Caracas, 21 Ene (Notimex).- El discurso de Memoria y Cuentas que en las próximas horas presentará el presidente de Venezuela, Nicolás Maduro, genera expectativa entre los venezolanos ante las medidas que anunciaría para combatir la crisis económica que enfrenta el país.
Afectadas por la escasez y la inflación, las personas consultadas por Notimex en las filas de los supermercados se mostraron expectantes por las medidas que anunciaría el mandatario, aunque la mayoría descarta alguna mejora en la economía nacional.
“No espero nada bueno, ¿cómo se puede esperar algún anuncio positivo si no hay recursos y el país está en la quiebra?”, se preguntó José Fernández, quien tras una hora en una fila en un supermercado en Baruta (este de Caracas) logró comprar detergente.
Fernández responsabiliza al gobierno por las calamidades económicas de la población tras 16 años de “revolución bolivariana”, en la que se expropiaron miles de empresas y fundos productivos que ahora estarían “quebradas” bajo la gestión estatal.

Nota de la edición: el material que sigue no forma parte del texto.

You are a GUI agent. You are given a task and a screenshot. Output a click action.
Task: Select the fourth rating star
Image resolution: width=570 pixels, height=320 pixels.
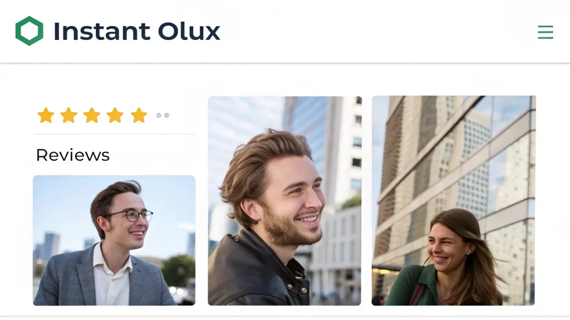pos(115,116)
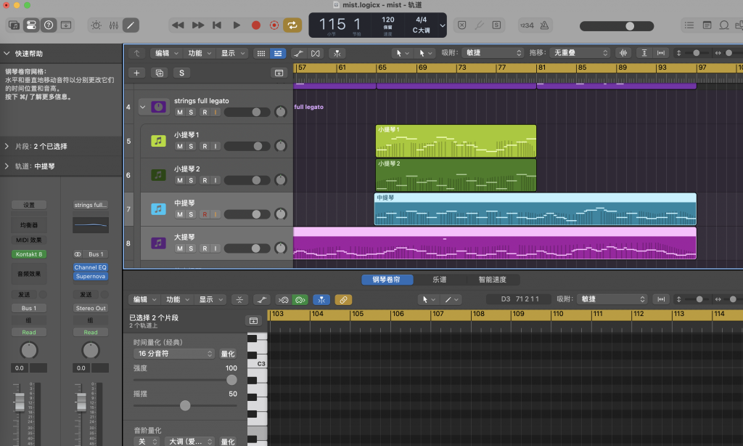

Sin embargo, Maduro atribuye la escalada de inflación y escasez a una “guerra económica” de la oposición y empresarios, a quienes informó que daría un “ultimátum” para que se apeguen a la ley.
Esta “advertencia” al sector privado, sumado al anuncio de profundización del modelo económico “socialista”, fue recibida con críticas por clientes de un supermercado en los Palos Grandes, en el opulento y opositor municipio de Chacao.

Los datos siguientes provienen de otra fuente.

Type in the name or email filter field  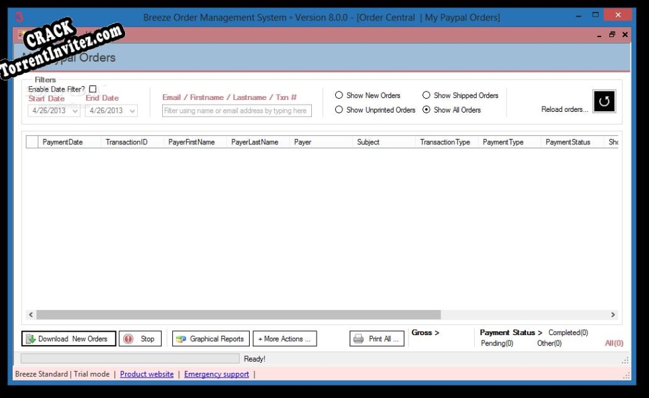236,110
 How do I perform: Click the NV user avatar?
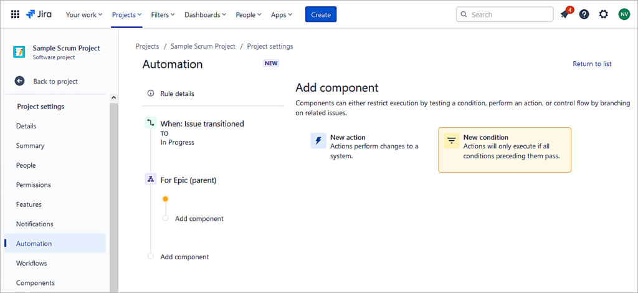click(x=624, y=14)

“Tomaron y quebraron las empresas que producían y ahora Maduro dice que va a profundizar el modelo que destruyó el país”, reflexionó la venezolana Daniela Rodríguez, quien espera “lo antes posible” un cambio de gobierno para salir de la crisis.
Rodríguez lamentó que tras la quiebra de las empresas intervenidas “en Venezuela no se produce nada, todo es importado”, pero incluso la posibilidad de importar ahora se ha visto complicada por la reciente caída de los precios del petróleo.
El barril de crudo representa el 97 por ciento de los ingresos en divisas de Venezuela, por lo que su caída desde los 100 dólares en junio hasta menos de 40 dólares en la actualidad pone en entredicho la capacidad para comprar productos importados.
Esta situación hace que muchos den por hecho que Maduro anunciará una devaluación de la moneda local, el bolívar, lo que sería un nuevo golpe para los bolsillos de los venezolanos ante el previsible encarecimiento de los productos importados.